EXERCISE BRIEF
Please copy the items below verbatim, from the line with "This screenshot has width=621, height=466." to the line with "reload-button is located", including both of those lines.

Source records
☆ ☆ ☆ ☆ ☆ ☆ ☆

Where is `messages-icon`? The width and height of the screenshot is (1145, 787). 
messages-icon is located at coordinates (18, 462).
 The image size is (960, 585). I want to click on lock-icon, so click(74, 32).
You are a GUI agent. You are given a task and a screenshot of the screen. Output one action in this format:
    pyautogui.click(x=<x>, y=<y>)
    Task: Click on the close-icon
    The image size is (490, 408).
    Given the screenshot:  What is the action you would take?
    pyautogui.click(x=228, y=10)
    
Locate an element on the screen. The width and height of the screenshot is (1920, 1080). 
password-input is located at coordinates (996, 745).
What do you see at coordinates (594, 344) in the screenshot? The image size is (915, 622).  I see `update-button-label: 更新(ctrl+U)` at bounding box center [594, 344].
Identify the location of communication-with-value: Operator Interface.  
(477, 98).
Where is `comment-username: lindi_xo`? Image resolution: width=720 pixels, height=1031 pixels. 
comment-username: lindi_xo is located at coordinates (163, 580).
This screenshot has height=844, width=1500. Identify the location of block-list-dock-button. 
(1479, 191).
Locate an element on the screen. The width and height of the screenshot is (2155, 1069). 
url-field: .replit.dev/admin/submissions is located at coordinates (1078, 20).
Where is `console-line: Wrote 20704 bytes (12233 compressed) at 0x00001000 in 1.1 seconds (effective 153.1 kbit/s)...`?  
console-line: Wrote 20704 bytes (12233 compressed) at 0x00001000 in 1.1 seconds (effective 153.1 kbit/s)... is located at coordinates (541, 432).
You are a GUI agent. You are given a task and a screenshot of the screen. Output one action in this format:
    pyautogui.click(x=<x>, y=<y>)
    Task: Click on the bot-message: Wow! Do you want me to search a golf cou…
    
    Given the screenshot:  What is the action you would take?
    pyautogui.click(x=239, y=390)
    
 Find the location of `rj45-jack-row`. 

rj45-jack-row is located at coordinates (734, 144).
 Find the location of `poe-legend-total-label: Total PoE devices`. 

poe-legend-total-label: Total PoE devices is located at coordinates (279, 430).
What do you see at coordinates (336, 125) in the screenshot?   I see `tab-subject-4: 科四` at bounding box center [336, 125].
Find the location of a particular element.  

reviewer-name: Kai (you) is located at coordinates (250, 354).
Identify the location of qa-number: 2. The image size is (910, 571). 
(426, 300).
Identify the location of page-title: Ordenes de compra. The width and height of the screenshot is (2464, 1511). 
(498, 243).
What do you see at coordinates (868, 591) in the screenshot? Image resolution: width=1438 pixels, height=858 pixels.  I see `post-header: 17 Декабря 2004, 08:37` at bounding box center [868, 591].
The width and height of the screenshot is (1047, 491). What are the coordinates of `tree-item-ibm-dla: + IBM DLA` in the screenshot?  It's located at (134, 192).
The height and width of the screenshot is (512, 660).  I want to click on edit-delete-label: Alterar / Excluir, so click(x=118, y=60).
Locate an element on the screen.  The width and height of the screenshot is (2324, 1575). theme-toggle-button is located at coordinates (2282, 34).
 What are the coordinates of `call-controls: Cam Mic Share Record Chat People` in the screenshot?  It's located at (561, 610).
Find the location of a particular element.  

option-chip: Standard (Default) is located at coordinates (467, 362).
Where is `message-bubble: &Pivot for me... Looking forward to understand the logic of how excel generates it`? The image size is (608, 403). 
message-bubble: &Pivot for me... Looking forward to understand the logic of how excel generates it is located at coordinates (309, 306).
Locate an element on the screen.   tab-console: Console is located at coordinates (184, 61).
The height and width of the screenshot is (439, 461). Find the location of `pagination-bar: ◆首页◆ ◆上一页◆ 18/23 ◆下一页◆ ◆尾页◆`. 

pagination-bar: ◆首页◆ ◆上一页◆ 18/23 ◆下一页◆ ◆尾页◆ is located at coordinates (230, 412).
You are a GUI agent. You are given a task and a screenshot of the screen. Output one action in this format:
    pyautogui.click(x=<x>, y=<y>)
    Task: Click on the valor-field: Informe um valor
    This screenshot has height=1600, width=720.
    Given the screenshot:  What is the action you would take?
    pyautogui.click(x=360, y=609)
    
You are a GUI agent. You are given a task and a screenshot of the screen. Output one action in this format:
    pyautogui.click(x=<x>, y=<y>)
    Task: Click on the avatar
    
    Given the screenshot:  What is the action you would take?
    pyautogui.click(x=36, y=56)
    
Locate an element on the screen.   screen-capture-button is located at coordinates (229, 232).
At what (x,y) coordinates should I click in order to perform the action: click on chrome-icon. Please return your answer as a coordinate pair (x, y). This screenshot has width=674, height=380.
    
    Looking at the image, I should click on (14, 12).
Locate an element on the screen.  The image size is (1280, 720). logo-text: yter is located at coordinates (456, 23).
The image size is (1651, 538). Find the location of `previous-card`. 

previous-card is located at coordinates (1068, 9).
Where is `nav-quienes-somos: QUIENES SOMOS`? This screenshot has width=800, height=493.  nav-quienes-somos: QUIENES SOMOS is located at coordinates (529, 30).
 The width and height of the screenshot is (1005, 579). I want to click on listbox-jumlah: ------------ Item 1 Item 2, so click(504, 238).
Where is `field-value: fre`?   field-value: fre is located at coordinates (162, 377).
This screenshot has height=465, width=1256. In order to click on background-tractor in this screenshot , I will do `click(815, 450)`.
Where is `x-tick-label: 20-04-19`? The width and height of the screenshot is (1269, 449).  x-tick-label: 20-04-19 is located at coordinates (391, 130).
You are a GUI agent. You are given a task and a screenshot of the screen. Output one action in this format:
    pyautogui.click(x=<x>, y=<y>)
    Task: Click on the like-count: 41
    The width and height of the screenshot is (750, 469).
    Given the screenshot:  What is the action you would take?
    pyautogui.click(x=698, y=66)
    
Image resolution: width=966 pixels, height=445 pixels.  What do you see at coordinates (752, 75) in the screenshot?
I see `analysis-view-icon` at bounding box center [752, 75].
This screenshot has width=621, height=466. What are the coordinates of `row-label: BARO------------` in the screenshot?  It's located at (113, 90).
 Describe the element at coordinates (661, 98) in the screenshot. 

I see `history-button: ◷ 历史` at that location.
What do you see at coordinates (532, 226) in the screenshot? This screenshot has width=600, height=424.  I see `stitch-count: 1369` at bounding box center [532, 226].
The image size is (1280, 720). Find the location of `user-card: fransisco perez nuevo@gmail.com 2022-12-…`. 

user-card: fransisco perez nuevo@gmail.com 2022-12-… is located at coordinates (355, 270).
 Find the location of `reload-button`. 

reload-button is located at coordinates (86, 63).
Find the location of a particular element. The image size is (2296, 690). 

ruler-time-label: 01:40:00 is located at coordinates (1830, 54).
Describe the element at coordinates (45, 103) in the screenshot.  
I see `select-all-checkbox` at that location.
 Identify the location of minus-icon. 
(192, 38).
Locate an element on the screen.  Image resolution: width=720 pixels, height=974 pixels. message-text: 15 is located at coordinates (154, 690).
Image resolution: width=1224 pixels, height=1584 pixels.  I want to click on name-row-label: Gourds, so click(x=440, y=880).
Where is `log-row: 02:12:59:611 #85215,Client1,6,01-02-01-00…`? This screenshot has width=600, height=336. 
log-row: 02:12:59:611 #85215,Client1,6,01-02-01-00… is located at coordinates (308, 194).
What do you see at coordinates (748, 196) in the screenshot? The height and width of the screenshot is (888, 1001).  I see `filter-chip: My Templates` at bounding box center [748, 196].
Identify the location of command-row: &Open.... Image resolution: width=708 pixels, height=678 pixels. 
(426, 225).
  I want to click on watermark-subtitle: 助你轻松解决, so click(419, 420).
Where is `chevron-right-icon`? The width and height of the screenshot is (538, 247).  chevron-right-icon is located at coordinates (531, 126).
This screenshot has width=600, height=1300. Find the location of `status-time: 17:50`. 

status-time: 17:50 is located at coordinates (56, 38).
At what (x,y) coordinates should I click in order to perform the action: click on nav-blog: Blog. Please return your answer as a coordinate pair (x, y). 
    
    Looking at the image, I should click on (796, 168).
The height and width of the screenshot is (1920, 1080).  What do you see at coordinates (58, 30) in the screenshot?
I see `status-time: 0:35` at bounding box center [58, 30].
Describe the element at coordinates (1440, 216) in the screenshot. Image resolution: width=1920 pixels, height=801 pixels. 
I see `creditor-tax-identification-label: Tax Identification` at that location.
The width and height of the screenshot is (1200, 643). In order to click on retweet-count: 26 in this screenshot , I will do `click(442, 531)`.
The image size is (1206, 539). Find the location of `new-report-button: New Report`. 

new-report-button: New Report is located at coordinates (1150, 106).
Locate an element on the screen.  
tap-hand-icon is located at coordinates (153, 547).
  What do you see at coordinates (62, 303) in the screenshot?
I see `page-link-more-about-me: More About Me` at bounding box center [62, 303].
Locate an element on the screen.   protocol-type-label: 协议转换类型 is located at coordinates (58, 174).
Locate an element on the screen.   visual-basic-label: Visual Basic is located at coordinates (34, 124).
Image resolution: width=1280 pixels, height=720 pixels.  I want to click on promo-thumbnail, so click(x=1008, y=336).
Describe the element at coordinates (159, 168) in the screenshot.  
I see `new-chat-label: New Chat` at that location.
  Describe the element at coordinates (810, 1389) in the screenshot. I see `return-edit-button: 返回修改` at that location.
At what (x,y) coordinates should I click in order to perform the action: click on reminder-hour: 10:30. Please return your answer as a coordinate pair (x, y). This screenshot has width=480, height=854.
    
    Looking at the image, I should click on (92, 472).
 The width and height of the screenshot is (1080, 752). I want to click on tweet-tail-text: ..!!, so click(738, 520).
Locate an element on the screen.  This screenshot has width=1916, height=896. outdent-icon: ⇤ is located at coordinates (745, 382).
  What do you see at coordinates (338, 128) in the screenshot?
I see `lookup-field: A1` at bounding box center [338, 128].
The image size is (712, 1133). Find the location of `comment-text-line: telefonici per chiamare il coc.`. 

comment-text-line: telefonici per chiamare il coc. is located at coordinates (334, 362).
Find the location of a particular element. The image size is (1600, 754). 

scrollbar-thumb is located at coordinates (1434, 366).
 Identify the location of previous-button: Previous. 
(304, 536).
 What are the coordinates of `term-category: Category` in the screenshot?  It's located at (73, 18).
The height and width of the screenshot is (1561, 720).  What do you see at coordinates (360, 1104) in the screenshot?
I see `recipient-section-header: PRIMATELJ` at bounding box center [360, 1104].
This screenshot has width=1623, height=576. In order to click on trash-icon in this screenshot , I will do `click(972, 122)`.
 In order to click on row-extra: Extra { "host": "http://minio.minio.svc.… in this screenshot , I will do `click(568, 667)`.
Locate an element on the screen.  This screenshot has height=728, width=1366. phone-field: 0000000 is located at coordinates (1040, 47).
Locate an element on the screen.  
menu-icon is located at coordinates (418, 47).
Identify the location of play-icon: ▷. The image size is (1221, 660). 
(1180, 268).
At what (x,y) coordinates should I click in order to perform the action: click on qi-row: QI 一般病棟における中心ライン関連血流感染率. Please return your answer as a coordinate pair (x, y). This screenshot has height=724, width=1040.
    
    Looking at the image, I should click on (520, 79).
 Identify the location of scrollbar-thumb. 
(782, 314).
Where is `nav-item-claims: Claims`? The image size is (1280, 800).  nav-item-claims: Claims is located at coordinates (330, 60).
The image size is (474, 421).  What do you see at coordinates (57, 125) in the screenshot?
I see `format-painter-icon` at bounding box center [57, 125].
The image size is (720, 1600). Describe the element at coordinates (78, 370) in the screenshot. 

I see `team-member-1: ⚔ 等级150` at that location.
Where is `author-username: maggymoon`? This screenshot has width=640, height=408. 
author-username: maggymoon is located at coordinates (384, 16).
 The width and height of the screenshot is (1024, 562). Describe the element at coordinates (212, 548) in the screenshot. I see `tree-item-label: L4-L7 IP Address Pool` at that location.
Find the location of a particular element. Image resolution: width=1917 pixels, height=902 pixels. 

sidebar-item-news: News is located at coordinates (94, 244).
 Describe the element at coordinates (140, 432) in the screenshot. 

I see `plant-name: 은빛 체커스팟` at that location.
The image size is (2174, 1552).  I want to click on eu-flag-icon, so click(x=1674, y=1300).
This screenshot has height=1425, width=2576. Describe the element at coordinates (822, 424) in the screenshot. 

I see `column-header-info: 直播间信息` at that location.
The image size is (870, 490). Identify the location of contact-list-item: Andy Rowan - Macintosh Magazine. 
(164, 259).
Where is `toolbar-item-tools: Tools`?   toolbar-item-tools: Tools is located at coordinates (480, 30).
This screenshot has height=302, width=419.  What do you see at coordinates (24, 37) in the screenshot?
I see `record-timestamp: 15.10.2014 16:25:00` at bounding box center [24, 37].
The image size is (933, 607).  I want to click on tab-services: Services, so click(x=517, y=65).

☆ ☆ ☆ ☆ ☆ ☆ ☆

TASK RESULT
This screenshot has width=621, height=466. What are the coordinates of `row-label: BARO------------` in the screenshot?  It's located at (113, 90).
 Describe the element at coordinates (661, 98) in the screenshot. 

I see `history-button: ◷ 历史` at that location.
What do you see at coordinates (532, 226) in the screenshot? This screenshot has width=600, height=424.  I see `stitch-count: 1369` at bounding box center [532, 226].
The image size is (1280, 720). Find the location of `user-card: fransisco perez nuevo@gmail.com 2022-12-…`. 

user-card: fransisco perez nuevo@gmail.com 2022-12-… is located at coordinates (355, 270).
 Find the location of `reload-button`. 

reload-button is located at coordinates (86, 63).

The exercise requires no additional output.